Instructions to follow: Would you please print exactly the lines that run from the one with "Select the Payroll Drafts tab" to the last line of the data, both included, without any pictures?

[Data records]
====

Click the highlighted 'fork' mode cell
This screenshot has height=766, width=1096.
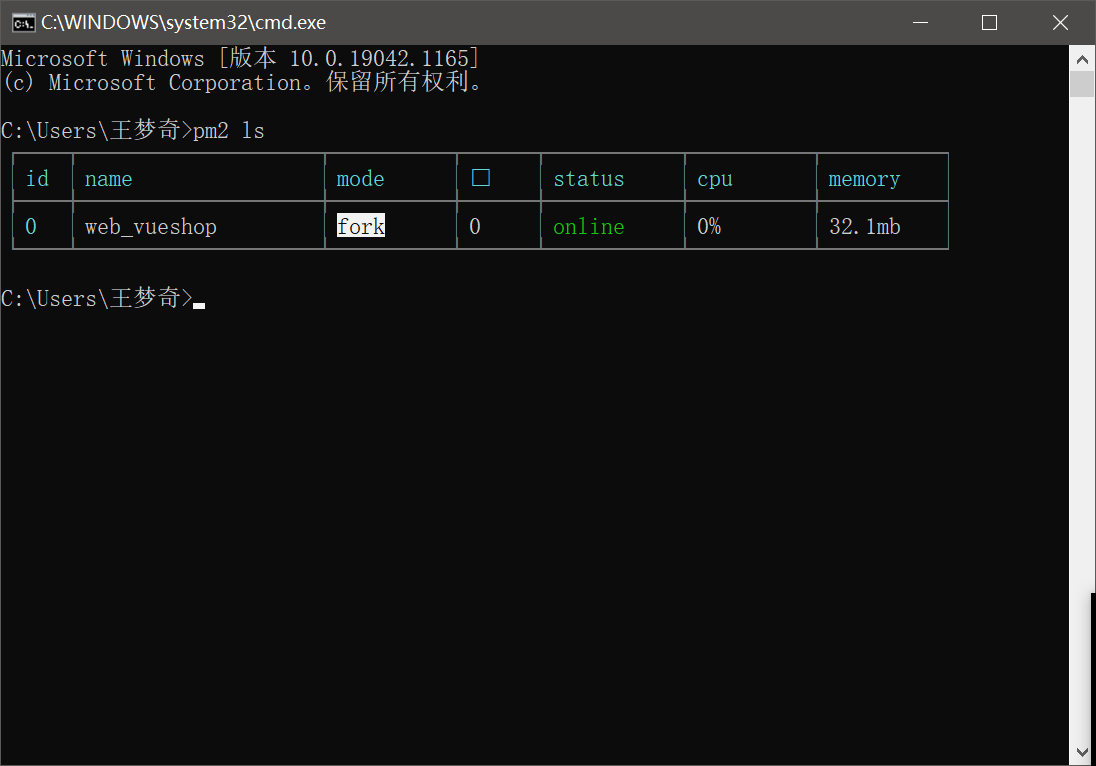pos(361,227)

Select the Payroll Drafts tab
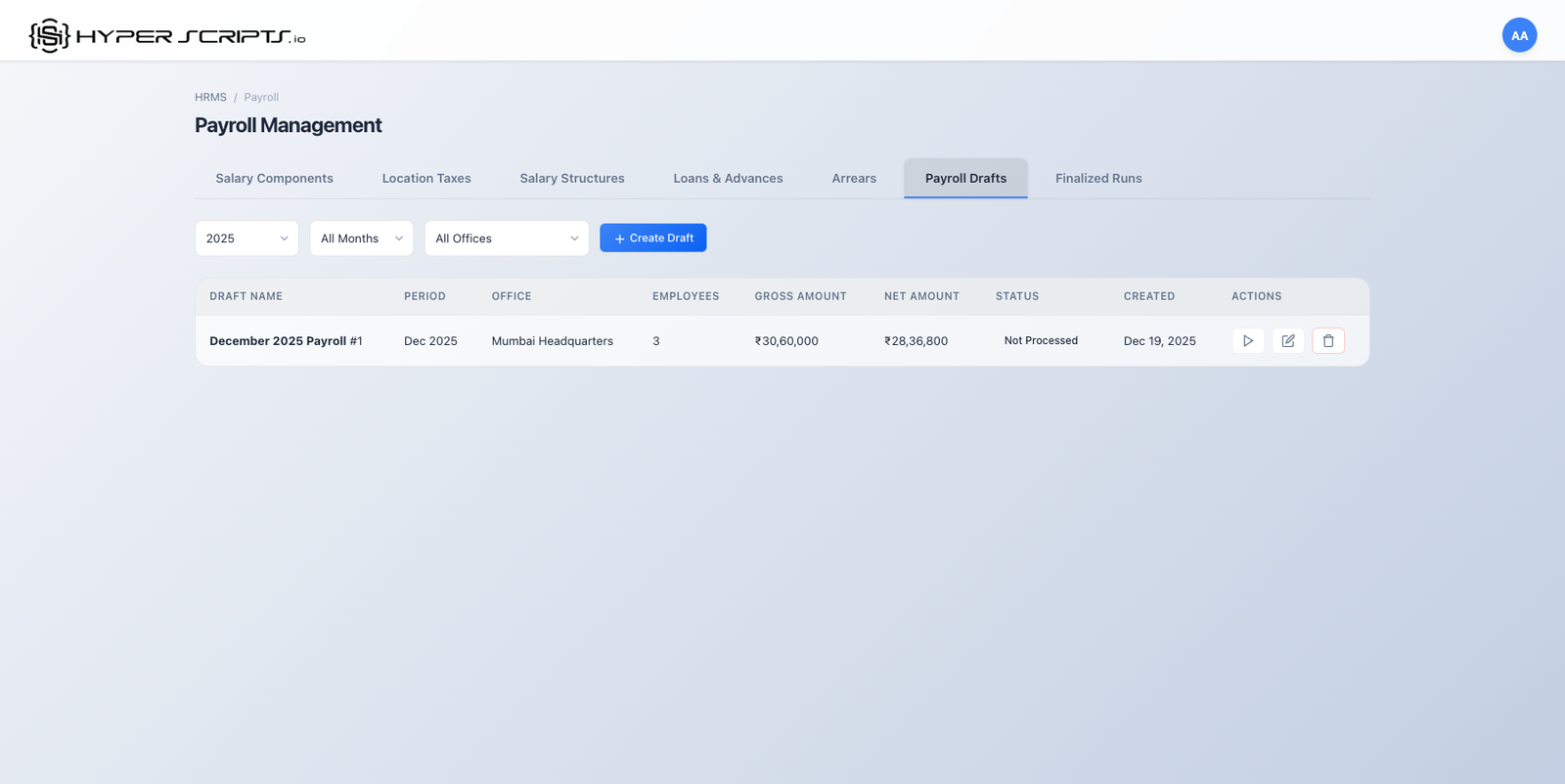click(x=965, y=179)
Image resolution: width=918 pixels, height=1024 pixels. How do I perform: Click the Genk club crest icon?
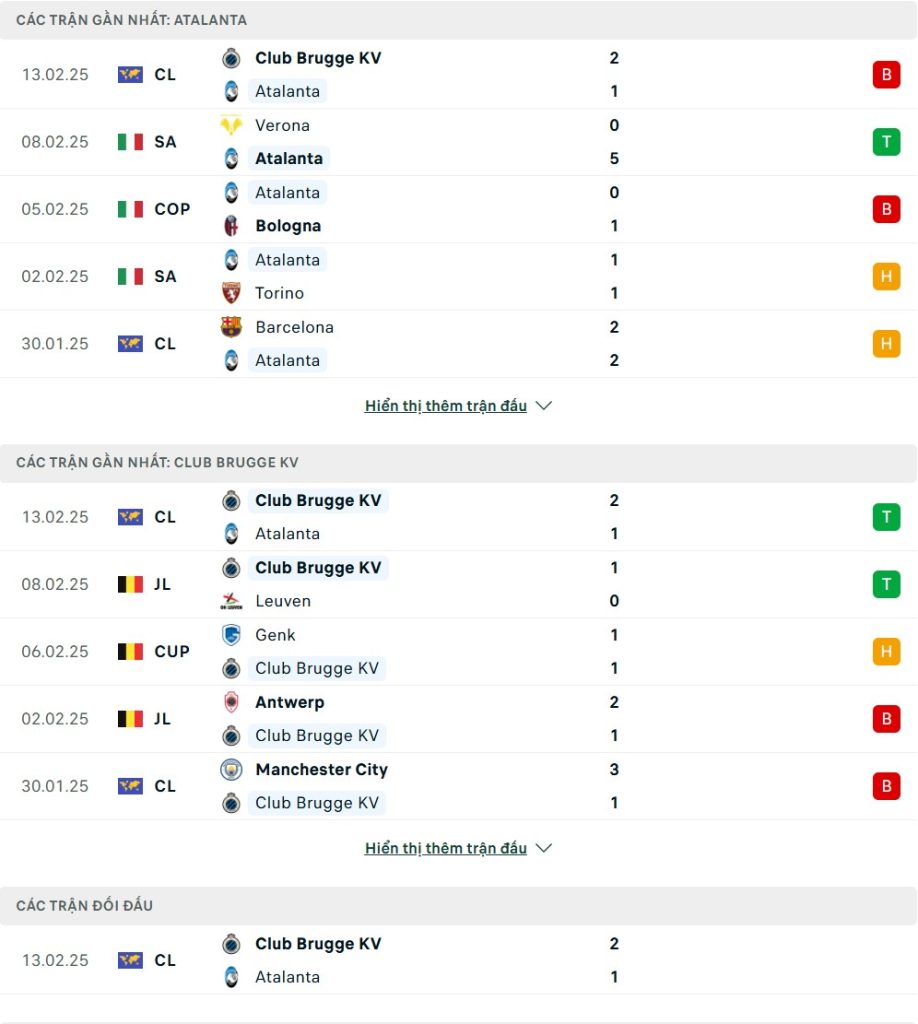coord(231,635)
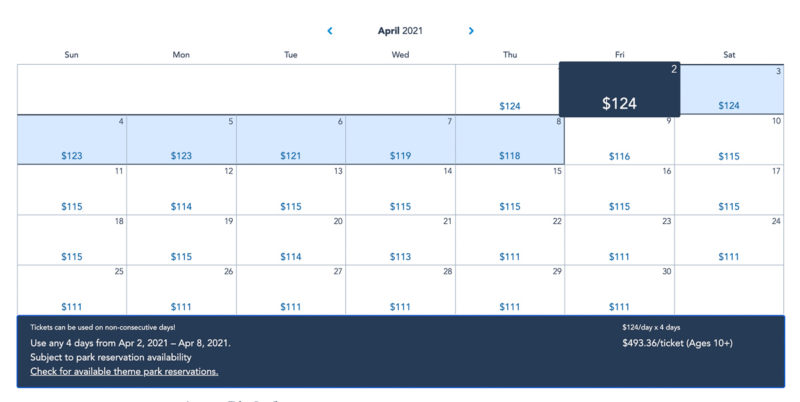Select April 4 Sunday at $123
Screen dimensions: 800x402
pos(72,139)
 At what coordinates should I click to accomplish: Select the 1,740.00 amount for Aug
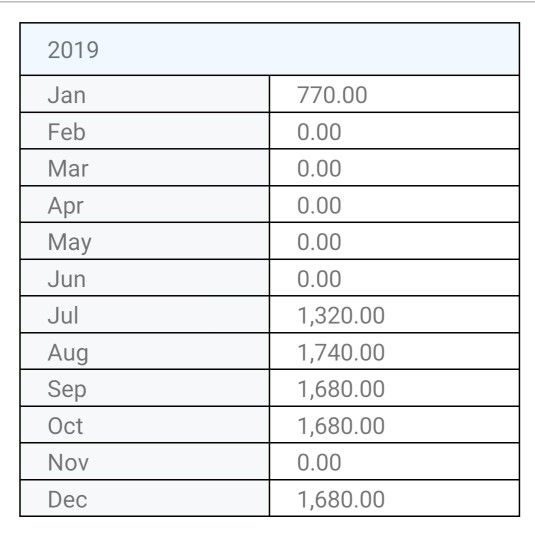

====

Solution for this task:
Select the Payroll Drafts tab
click(x=965, y=179)
Image resolution: width=918 pixels, height=1024 pixels. How do I perform: Click the Genk club crest icon?
coord(231,635)
Select April 4 Sunday at $123
Screen dimensions: 800x402
pos(72,139)
 At what coordinates should I click to accomplish: Select the 1,740.00 amount for Aug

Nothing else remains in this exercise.